In context with India’s growth in the last few years and Tata’s acquisition of Ford’s marquee brands Jaguar and Land Rover – the book notes – If a Chinese car maker had sought to buy Jaguar and Land Rover, it would almost certainly have encountered opposition in America’s Congress – but India, unlike China, is seen as an ally.

India, however, needs help in financing the construction of its roads, airports and power plants and it needs help with technology. In fact, it is already being helped by Japan – egged on by America – with its infrastructure financing. And Bush’s civil nuclear deal was aimed at providing the technology that India desperately needs.
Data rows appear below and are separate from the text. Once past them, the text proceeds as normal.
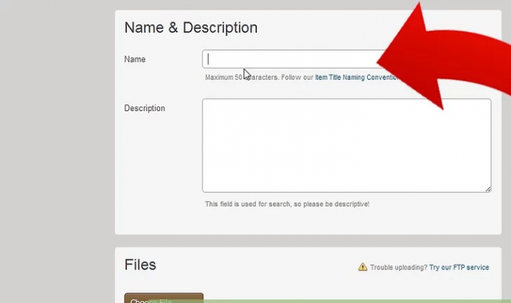Select the Description field label
511x303 pixels.
click(145, 109)
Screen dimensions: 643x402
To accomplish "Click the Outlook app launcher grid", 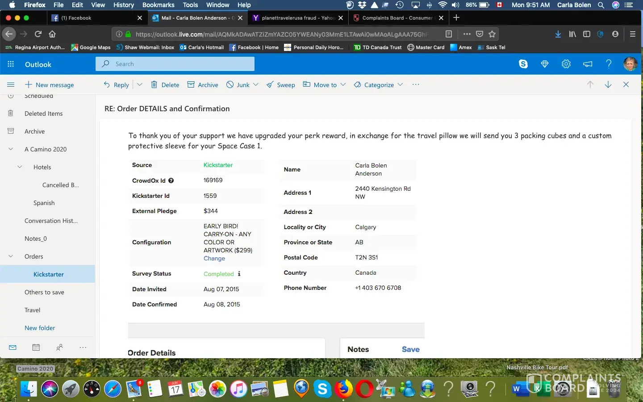I will (x=11, y=64).
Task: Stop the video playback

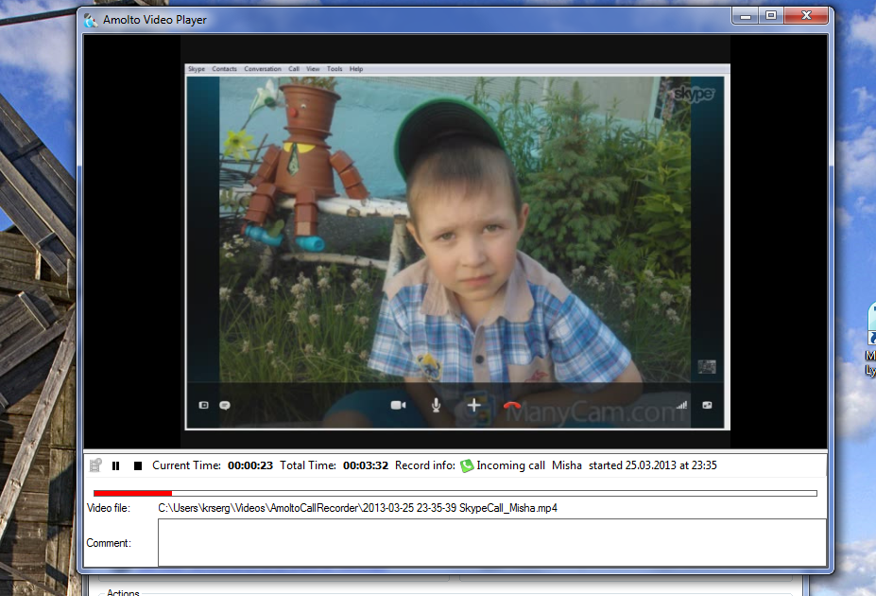Action: click(138, 465)
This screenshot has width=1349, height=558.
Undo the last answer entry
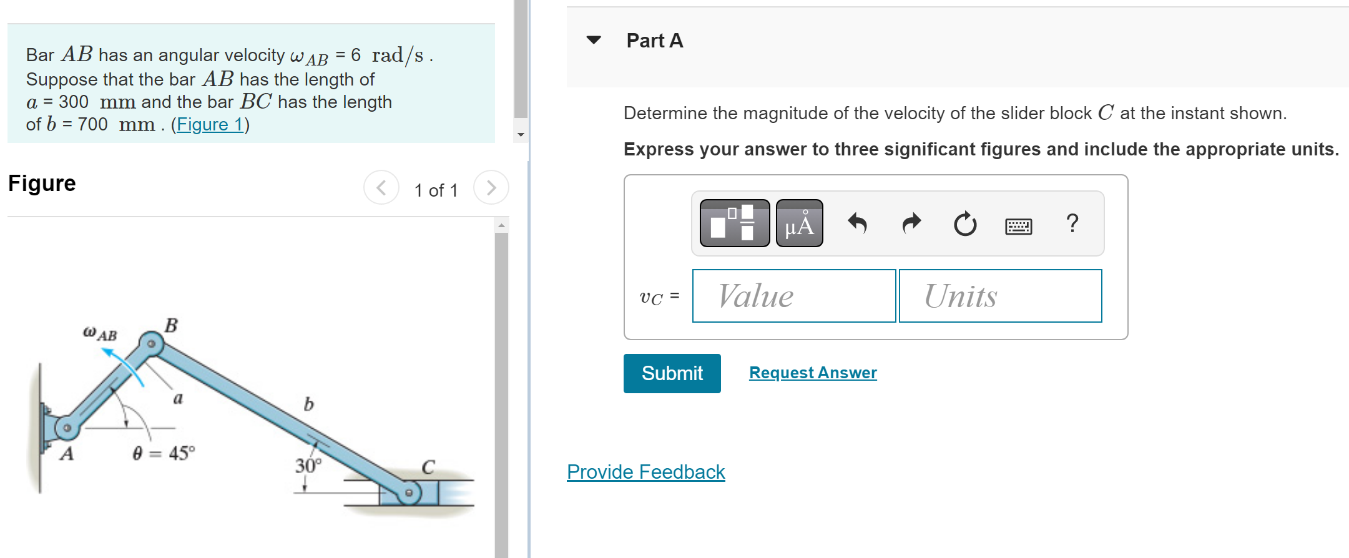coord(858,223)
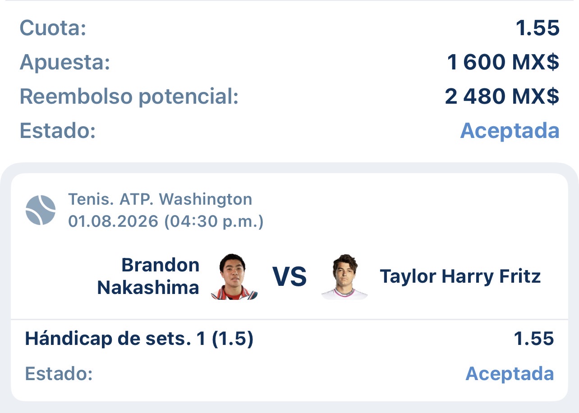Open Brandon Nakashima's player photo
This screenshot has height=413, width=579.
click(x=234, y=276)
So even if the dates and figures in forecasts such as Goldman’s are wrong, Asia is going to get richer and stronger, probably for a long time to come. The reason why Tibet and Tata come into the picture is that the rise of Asia is not just going to pit Asia against the West. It is going to pit Asians against Asians. This is the first time in history when there have been three powerful countries in Asia at the same time: China, India and Japan. That might not matter if they liked each other or were somehow naturally compatible. But they do not and are not. Far from it, in fact.

An array of disputes, historical bitternesses and regional flashpoints weigh down on all three countries. Conflict is not inevitable but nor is it inconceivable. If it were to occur – over Taiwan, say, or the Korean peninsula or Tibet or Pakistan – it would not simply be an intra-Asian affair. The outside world would be drawn in.


3 Responses to “The India-China-Japan nexus”


  1. Pffefer Says:

    Sounds like this book does not offer anything new, if I may say. We have heard too many predictions of the US enlisting India, along with its traditional allies such as Japan, Australia and South Korea to gang up on China. Old news. My personal prediction is India will be more than happy to be drawn closer to the US to reap all sorts of benefit, primarily to keep China in check; but it will not become another Japan, aka “Britain of Asia”. I think deep down India is very proud and independent nation which does not allowed itself to play a secondary role. Japan will remain a “no question asked” ally, and it will form some sort of unofficial alliance with India for the common enemy, China. China on the other hand will remain defiant as it is today.

    I don’t see countries hastily jumping into the frey when something happens in Tibet, Taiwan, Korea and Pakistan etc. China will continue its tight grip on Tibet, India, Japan and the US can do nothing but to express their “concerns”. Taiwan, if a war breaks out, it will be China vs. Japan-backed US, I just don’t see how India will play a role in it. The future of Korea will have to be negotiated by Russia/China on one side and US/Japan/South Korea on the other side. China’s influence over Pakistan is waning and the US and India will play a bigger role, Japan will have no input whatsoever.

  2. Chris Devonshire-Ellis Says:

    Yeah, I think the author left Russia out of the equation in his recipe for who’s shaping the Far East. Something we’re not missing:

    “The Holy Triloka”: http://www.2point6billion.com/2008/04/02/the-holy-triloka/

    “Russia A Key Component of China-India Development” – http://www.2point6billion.com/2008/01/14/russia-a-key-component-of-china-%e2%80%93-india-development/

  3. Ram Menon Says:

    Always bringing in another perspective…..Chris – you are the man!